**Extracted material:**
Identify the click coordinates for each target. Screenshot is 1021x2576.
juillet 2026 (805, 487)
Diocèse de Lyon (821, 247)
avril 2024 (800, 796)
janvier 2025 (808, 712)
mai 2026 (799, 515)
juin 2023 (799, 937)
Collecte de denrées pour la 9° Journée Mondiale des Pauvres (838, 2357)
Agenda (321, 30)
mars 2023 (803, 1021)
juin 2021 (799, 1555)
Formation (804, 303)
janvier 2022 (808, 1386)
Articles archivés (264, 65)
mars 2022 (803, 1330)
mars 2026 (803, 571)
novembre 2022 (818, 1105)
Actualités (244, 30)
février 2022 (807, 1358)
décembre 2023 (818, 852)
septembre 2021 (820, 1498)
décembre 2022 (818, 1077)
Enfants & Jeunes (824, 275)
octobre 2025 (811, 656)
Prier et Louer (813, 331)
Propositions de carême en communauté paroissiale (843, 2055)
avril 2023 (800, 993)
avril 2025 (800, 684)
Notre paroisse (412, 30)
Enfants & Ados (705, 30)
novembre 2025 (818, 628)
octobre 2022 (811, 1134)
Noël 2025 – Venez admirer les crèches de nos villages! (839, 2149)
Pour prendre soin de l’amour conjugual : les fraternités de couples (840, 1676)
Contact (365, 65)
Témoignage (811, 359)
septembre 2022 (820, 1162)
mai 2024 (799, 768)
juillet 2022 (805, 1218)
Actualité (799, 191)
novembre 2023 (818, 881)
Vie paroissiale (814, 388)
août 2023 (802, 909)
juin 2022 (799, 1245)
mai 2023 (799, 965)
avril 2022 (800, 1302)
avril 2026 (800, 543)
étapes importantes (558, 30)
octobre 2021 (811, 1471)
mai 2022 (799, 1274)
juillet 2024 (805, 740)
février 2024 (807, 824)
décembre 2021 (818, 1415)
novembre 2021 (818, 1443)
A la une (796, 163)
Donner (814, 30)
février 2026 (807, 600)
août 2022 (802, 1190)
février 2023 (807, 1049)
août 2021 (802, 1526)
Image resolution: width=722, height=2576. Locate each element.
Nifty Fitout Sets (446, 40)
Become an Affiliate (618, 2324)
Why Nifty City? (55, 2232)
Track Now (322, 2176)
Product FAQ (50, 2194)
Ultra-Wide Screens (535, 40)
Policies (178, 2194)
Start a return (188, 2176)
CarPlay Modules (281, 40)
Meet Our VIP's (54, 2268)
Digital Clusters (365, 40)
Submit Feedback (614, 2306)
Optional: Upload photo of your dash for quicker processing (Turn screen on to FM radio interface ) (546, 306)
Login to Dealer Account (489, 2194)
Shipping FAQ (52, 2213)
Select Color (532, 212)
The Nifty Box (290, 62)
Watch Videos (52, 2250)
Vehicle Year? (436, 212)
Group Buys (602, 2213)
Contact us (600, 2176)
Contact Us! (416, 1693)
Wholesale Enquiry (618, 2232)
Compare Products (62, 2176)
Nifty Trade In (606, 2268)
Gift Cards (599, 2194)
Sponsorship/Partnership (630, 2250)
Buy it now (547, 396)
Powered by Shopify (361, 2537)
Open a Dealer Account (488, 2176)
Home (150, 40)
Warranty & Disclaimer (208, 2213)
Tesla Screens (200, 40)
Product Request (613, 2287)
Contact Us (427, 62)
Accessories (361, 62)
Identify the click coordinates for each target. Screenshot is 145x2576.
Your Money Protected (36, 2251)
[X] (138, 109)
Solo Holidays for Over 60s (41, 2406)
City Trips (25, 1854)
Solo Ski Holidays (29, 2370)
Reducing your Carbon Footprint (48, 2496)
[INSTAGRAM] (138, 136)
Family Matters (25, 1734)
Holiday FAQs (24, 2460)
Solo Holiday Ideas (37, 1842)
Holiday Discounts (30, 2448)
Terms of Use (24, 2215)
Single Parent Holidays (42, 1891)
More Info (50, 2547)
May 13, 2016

**Exercise requirements:**
Look back at the entries above and repeat, unchanged, every line from the line holding "Select Color (532, 212)" through the line holding "Gift Cards (599, 2194)".

**Answer box:**
Select Color (532, 212)
The Nifty Box (290, 62)
Watch Videos (52, 2250)
Vehicle Year? (436, 212)
Group Buys (602, 2213)
Contact us (600, 2176)
Contact Us! (416, 1693)
Wholesale Enquiry (618, 2232)
Compare Products (62, 2176)
Nifty Trade In (606, 2268)
Gift Cards (599, 2194)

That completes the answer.